Les obligations de quitter le territoire français (OQTF) suscitent de vifs débats autour de la politique migratoire. Avec un taux d’exécution très bas, estimé à environ 7 %, ces dispositifs sont largement critiqués, notamment en ce qui concerne leur efficacité.
L’un des principaux obstacles évoqués pour expliquer cet échec est le refus des pays d’origine de reprendre leurs citoyens. François Bayrou a récemment pointé du doigt ces États, citant implicitement des pays comme l’Algérie, souvent accusée de ralentir les expulsions en ne délivrant pas les laissez-passer consulaires requis. Cette critique s’inscrit dans un contexte plus large de tensions diplomatiques entre la France et certains de ses partenaires traditionnels. L’Algérie, en particulier, se trouve au cœur de ces frictions.

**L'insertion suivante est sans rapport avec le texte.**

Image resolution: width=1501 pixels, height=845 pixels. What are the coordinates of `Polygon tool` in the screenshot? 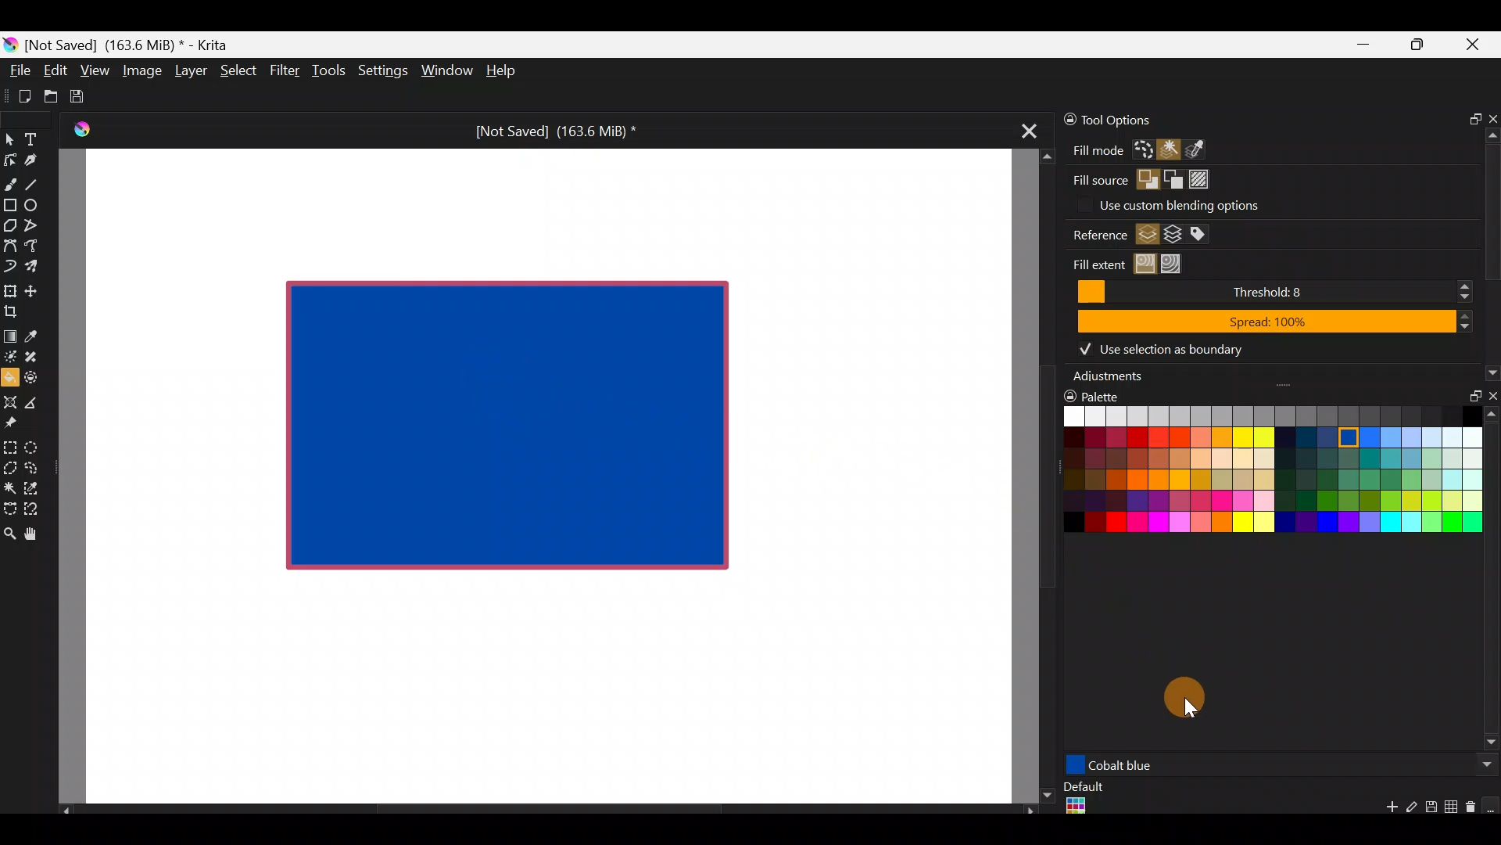 It's located at (10, 225).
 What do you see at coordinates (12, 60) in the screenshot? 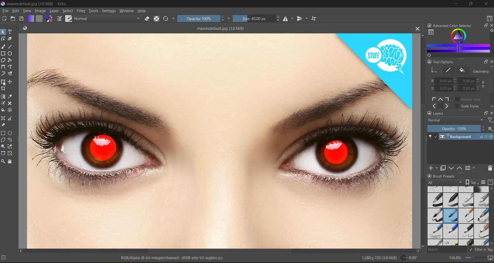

En 2021, face à un faible taux de délivrance des laissez-passer consulaires, le gouvernement français avait décidé de réduire de moitié le nombre de visas accordés aux Algériens, déclenchant une crise entre les deux nations.
Pourquoi les OQTF ne sont pas exécutées ?
L’évaluation du taux d’exécution des OQTF souffre de limitations méthodologiques significatives. Ce taux ne prend en compte que les expulsions forcées officiellement enregistrées, excluant ainsi les départs volontaires ou assistés, ce qui fausse l’appréciation globale des mesures effectivement mises en œuvre.
D’après les données du ministère de l’Intérieur, en incluant toutes les formes de départ, le taux d’exécution réel pourrait avoisiner 20 %. Par ailleurs, toutes les OQTF prononcées ne sont pas applicables : certaines sont annulées à la suite de recours administratifs ou judiciaires, tandis que d’autres ne peuvent être notifiées faute de pouvoir localiser la personne concernée.
Ce problème est accentué par le manque de ressources des préfectures, souvent submergées par le volume croissant des dossiers à traiter.
La responsabilité limitée des pays d’origine
François Bayrou a souligné que le principal obstacle à l’exécution des OQTF réside dans le refus des pays d’origine de délivrer des laissez-passer consulaires. Cependant, cette justification ne représente qu’une part relativement faible des causes identifiées.
En 2024, selon un rapport parlementaire, 57,5 % des laissez-passer consulaires étaient effectivement délivrés. Bien que des refus existent, ils ne concernent qu’une minorité de cas. D’autres obstacles liés aux pays d’origine compliquent également l’exécution des OQTF. Par exemple, déterminer l’identité exacte des personnes en situation irrégulière peut s’avérer difficile, notamment en l’absence de documents officiels.
Par ailleurs, certaines destinations ne disposent pas de liaisons aériennes régulières, ce qui rend l’organisation des retours logiquement plus complexe.
Les principaux freins internes
Les causes internes jouent un rôle de premier plan dans cette problématique. L’une des raisons principales réside dans le manque de places disponibles dans les centres de rétention administrative, rendant impossible la rétention de nombreuses personnes en attente d’éloignement.
En 2023, une part significative des échecs était liée aux libérations ordonnées par l’autorité judiciaire. Par ailleurs, les refus d’embarquer des personnes concernées constituent une autre difficulté majeure, nécessitant des interventions policières coûteuses, souvent inadaptées aux ressources disponibles. De plus, l’absence de coordination entre les services administratifs, judiciaires et policiers entrave une gestion efficace des OQTF. Ce dysfonctionnement global crée un cercle vicieux, renforçant la perception d’inefficacité des mesures prononcées.
La non-application des OQTF ne peut toutefois être attribuée à une seule cause. Bien que le refus de coopération des pays d’origine constitue un frein, il n’est ni le principal ni le plus décisif. Les lacunes structurelles de l’administration, les recours juridiques et les moyens matériels insuffisants ont un impact plus lourd. Une réponse générale, concertée et tenant compte de la complexité du problème est indispensable, au lieu de recourir à des simplifications qui occultent sa véritable nature.